▶
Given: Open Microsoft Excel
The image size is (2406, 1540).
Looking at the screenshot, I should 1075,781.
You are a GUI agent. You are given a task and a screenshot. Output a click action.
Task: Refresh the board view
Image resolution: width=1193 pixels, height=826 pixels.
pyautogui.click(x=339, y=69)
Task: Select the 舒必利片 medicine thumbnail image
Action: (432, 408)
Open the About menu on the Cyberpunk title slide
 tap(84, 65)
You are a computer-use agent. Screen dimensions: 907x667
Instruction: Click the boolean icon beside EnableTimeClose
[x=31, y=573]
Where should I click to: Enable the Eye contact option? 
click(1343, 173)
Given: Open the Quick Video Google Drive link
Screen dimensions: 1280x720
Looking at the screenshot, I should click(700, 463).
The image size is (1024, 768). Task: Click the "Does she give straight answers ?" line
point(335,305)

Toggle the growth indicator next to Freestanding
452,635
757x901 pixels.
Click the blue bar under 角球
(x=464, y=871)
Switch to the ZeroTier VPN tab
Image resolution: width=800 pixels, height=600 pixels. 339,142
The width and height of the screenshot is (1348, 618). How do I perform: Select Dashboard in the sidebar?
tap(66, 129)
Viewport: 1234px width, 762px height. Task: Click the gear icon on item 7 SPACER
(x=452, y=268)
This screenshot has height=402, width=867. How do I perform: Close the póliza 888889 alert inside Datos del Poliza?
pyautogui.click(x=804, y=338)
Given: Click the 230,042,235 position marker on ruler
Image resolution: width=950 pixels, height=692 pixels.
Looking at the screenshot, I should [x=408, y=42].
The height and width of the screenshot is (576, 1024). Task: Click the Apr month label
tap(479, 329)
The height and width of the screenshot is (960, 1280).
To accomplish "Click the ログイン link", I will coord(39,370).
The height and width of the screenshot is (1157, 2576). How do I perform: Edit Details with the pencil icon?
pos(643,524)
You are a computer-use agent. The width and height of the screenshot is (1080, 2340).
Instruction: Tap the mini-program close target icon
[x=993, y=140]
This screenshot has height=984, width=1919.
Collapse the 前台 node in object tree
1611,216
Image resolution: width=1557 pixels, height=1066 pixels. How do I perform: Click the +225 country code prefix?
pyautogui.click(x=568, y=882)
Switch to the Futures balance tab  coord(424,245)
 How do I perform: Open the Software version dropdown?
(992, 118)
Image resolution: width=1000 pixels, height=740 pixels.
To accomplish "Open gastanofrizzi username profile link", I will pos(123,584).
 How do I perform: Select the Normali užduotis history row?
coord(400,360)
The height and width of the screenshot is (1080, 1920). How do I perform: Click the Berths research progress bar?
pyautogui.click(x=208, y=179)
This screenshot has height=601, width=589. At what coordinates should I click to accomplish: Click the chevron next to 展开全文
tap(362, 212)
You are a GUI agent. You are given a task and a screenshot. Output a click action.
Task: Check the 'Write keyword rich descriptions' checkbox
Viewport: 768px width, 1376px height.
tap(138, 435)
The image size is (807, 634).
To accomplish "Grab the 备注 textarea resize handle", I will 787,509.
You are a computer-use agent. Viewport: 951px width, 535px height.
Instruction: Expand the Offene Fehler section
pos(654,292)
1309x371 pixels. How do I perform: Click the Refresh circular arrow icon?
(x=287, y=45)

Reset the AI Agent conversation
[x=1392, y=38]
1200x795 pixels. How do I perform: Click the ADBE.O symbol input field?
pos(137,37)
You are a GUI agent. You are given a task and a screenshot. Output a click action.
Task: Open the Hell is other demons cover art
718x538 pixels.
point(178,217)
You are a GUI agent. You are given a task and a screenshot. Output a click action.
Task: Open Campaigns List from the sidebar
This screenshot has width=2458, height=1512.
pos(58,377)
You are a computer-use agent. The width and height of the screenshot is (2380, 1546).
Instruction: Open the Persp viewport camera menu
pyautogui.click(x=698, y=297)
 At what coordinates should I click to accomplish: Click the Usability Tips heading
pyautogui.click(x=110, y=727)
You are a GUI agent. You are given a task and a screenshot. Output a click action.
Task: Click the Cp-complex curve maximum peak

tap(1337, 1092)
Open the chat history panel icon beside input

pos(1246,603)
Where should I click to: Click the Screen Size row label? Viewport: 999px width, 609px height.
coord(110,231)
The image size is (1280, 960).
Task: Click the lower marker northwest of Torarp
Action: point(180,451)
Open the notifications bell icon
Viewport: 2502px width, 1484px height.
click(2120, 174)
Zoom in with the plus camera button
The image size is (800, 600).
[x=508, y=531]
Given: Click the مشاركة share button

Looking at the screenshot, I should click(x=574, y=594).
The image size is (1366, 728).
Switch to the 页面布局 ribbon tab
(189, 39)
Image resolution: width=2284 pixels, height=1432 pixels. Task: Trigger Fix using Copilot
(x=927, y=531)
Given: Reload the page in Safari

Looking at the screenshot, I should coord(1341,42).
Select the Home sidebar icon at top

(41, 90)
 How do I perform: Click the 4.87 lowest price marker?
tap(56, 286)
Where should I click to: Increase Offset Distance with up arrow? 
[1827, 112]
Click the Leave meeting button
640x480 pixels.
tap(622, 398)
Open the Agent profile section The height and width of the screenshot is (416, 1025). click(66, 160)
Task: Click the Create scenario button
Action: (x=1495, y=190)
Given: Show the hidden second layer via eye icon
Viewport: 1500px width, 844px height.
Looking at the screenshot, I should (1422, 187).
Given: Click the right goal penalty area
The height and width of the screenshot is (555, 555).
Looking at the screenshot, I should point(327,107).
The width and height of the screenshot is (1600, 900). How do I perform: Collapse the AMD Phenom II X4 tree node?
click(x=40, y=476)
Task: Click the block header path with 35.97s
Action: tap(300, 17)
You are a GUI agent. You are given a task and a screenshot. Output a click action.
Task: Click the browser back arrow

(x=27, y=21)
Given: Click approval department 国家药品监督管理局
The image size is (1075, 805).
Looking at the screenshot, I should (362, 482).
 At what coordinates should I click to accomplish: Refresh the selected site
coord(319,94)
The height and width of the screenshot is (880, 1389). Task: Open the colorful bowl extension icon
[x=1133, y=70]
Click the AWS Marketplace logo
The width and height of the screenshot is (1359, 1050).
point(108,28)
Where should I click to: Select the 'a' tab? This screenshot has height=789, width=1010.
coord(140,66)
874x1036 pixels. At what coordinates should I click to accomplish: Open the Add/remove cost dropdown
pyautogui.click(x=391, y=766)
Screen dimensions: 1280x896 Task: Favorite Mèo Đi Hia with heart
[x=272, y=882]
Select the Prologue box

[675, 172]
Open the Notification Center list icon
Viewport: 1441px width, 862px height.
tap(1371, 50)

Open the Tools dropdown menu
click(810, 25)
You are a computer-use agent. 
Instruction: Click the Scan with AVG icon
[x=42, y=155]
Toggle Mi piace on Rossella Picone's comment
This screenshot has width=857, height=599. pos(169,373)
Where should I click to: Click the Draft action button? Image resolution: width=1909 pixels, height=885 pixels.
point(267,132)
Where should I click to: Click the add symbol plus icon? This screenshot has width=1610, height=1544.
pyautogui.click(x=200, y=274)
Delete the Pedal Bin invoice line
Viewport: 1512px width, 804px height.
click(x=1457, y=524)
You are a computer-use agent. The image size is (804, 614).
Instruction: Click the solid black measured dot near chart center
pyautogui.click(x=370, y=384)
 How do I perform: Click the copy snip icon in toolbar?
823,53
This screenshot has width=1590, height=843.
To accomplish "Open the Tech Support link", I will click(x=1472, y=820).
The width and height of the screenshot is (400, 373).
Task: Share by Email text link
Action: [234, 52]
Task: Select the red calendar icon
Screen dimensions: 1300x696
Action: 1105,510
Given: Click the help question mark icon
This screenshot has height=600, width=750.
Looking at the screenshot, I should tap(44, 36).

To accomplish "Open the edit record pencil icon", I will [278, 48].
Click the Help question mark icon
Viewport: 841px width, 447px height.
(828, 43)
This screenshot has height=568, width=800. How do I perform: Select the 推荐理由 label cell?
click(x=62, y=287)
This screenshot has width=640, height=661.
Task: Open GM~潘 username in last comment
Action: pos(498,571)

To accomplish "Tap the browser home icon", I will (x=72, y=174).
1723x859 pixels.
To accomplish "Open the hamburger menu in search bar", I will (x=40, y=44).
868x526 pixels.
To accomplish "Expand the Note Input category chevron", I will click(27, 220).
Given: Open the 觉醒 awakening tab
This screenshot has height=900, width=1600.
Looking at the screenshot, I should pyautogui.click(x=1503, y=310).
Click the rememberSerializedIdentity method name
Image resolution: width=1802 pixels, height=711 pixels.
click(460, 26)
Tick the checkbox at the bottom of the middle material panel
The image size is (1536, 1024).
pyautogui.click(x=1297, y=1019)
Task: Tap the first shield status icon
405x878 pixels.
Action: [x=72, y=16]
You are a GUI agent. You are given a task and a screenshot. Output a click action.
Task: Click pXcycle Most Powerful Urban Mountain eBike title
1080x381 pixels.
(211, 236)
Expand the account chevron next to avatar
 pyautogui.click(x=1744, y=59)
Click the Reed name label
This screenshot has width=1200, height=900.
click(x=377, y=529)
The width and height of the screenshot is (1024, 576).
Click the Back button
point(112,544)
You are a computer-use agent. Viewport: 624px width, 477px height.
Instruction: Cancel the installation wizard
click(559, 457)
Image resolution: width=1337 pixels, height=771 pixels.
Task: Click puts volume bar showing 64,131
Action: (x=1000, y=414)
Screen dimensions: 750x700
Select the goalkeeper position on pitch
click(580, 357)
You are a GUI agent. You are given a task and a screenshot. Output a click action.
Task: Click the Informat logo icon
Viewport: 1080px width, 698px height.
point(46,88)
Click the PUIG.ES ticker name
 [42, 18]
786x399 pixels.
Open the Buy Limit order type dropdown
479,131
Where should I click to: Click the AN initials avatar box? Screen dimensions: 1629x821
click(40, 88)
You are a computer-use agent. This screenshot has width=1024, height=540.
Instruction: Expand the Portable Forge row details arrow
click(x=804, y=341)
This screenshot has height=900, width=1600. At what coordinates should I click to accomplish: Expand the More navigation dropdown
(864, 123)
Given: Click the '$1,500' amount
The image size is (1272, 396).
◀
Set task
Please print the rows unchanged, from the line with "Task: Tap the first shield status icon" up to and including the final line of the rows.

Solution for this task
Task: Tap the first shield status icon
405x878 pixels.
Action: [x=72, y=16]
You are a GUI agent. You are given a task and a screenshot. Output a click action.
Task: Click pXcycle Most Powerful Urban Mountain eBike title
1080x381 pixels.
(211, 236)
Expand the account chevron next to avatar
 pyautogui.click(x=1744, y=59)
Click the Reed name label
This screenshot has width=1200, height=900.
click(x=377, y=529)
The width and height of the screenshot is (1024, 576).
Click the Back button
point(112,544)
You are a computer-use agent. Viewport: 624px width, 477px height.
Instruction: Cancel the installation wizard
click(559, 457)
Image resolution: width=1337 pixels, height=771 pixels.
Task: Click puts volume bar showing 64,131
Action: (x=1000, y=414)
Screen dimensions: 750x700
Select the goalkeeper position on pitch
click(580, 357)
You are a GUI agent. You are given a task and a screenshot. Output a click action.
Task: Click the Informat logo icon
Viewport: 1080px width, 698px height.
point(46,88)
Click the PUIG.ES ticker name
 [42, 18]
786x399 pixels.
Open the Buy Limit order type dropdown
479,131
Where should I click to: Click the AN initials avatar box? Screen dimensions: 1629x821
click(40, 88)
You are a computer-use agent. This screenshot has width=1024, height=540.
Instruction: Expand the Portable Forge row details arrow
click(x=804, y=341)
This screenshot has height=900, width=1600. At what coordinates should I click to accomplish: Expand the More navigation dropdown
(864, 123)
Given: Click the '$1,500' amount
The image size is (1272, 396).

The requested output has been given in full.